Kolodny explained all this to the Horaks, and they got on board immediately. “It was the first time they had run across naturally occurring Tay-Sachs in a domestic large animal that could be controlled,” said Fred Horak, who now speaks with authority on Tay-Sachs and the significance of the research going on with his flock. “Joan and I just said, ‘What can we do?’”
The answer was clear: If the Horaks could deliver more Tay-Sachs lambs, then the Tay-Sachs Gene Therapy Consortium, which aims to initiate a human trial of a Tay-Sachs gene therapy treatment within two years, would be able to test the therapy on a large animal model, a key step on the road to human trials.
“In agriculture, when you have a deleterious gene, you usually try to weed it out of your flock so that you don’t lose money on dead animals,” Kolodny explained. “But [the Horaks] recognized the enormity of the discovery and how it will help mankind.” They agreed to answer the consortium’s plea and began making deliberate pairings between the Tay-Sachs carriers in their flock.
In March, a year earlier than everyone expected, four lambs with Tay-Sachs were born. They were quickly transported to Auburn University in Alabama, and Douglas Martin, a researcher who specializes in molecular therapy for neurodegenerative disorders, took charge of their care. In mid-June he gave two lambs their first treatment, an injection created by Miguel Sena-Esteves, a vector design expert at the University of Massachusetts Medical School.
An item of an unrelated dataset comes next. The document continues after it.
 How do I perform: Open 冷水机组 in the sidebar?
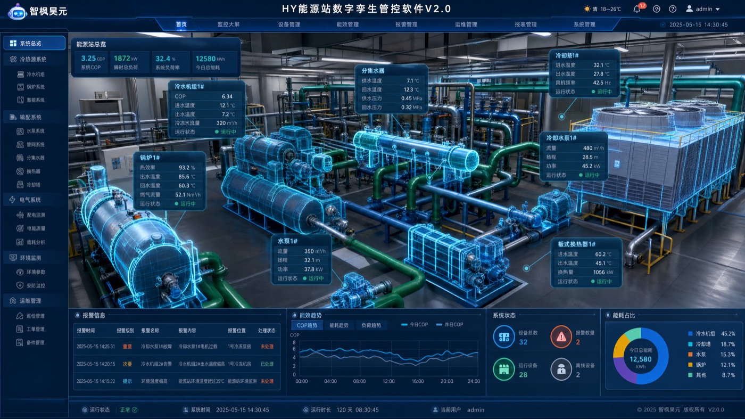(x=35, y=75)
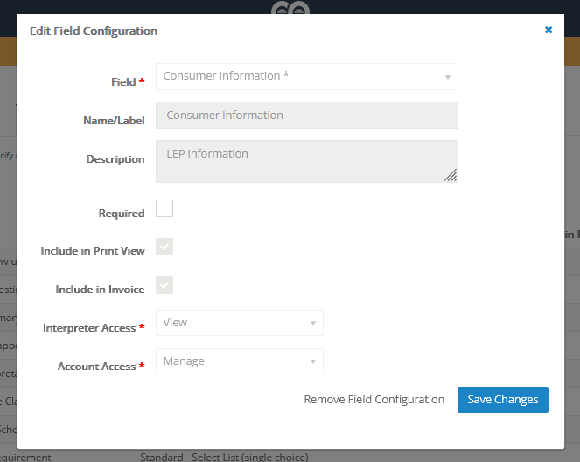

It was based on the healthy sheep gene that had been sequenced in Kolodny’s lab.
At press time, the lambs seem to be doing well, but Kolodny urges caution. “Gene therapy has not been very successful in treating other neurodegenerative diseases so far,” Kolodny said. But the Tay-Sachs Gene Therapy Consortium’s members are constantly working to improve the vectors that allow the treatment’s delivery to the brain. “We’re hopeful that [these] improvements will make it a more successful undertaking that actually leads to survival and improved quality of life for children,” Kolodny said.
Kolodny is not alone in seeing potential and possibility in the Jacob sheep.
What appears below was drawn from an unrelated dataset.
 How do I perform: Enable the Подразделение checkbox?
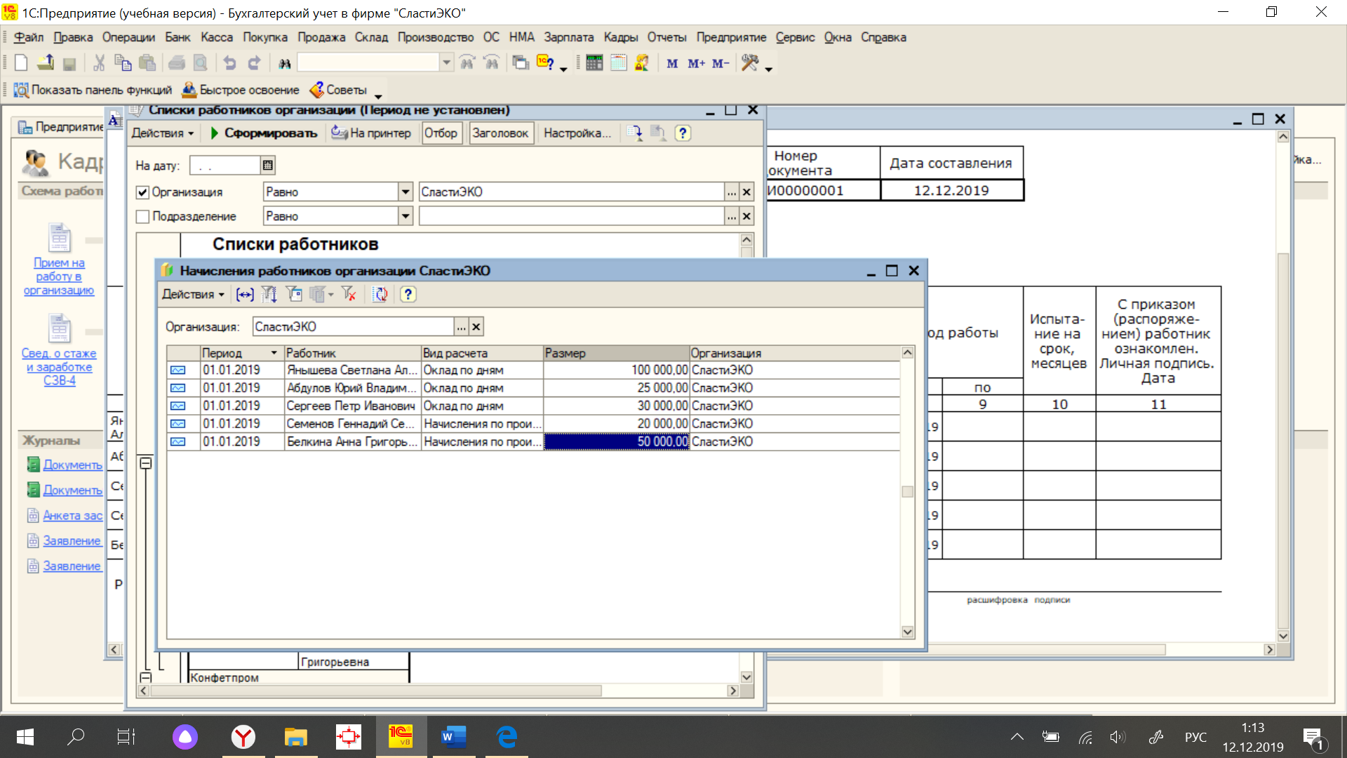[x=143, y=217]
Justin Ungerleider was only 2 years old when his brother Evan died of Tay-Sachs, but he has faint memories of sleeping beside his older brother. Justin saw his own bar mitzvah, in October of last year, as a chance to do something more. “I knew how I felt about my brother, and I imagined how other families would feel,” Justin said. “I wanted to help.”
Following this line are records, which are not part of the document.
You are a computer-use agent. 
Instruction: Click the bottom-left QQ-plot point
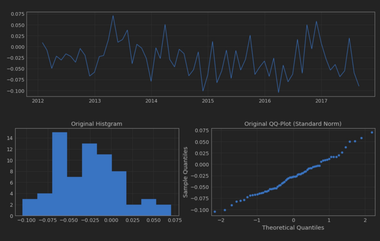[215, 212]
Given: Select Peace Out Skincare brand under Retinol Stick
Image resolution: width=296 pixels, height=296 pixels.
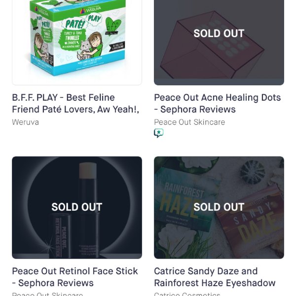Looking at the screenshot, I should click(47, 294).
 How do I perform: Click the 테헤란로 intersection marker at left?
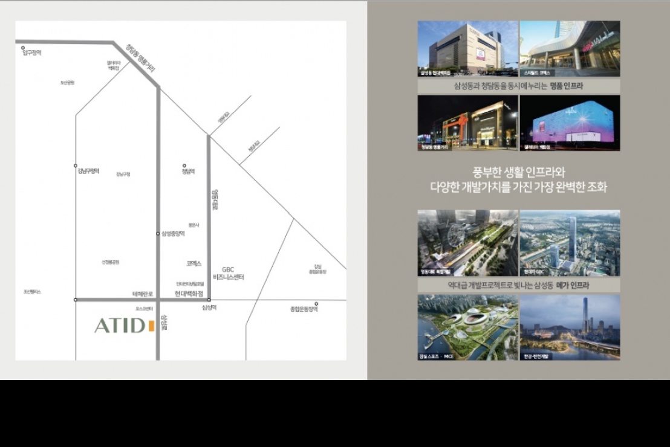click(76, 300)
His family knew from the start that — like all Tay-Sachs babies — Evan had almost no chance of surviving past the age of 5. His mother, Shari Ungerleider, remembers early conversations with doctors as being absolutely devoid of hope. “There is no cure even close to being found,” she recalled them telling her. “I don’t know if there even will be in your lifetime.”
Just 10 years later, when the Ungerleiders heard about the plans for gene therapy in Jacob sheep, they were amazed. “My husband and I looked at each other in shock,” Shari Ungerleider said. “We never expected this.”
Justin planned an adopt-a-sheep program as his mitzvah project and immediately began spreading the world. For $125, he invited his guests to adopt one of the Horaks’ sheep. “Justin mails them a picture of the sheep with name, date of birth and a piece of fleece,” his mother explained. “Then he sends updates to everybody about what’s going on at Auburn.”
The idea has taken off, with others using their bar and bat mitzvahs to promote Justin’s project. So far, the adopt-a-sheep program has raised nearly $10,000 — all desperately needed to cover the costs of the sheep’s care and transport.
“Finally,” Justin said, “there’s some hope.”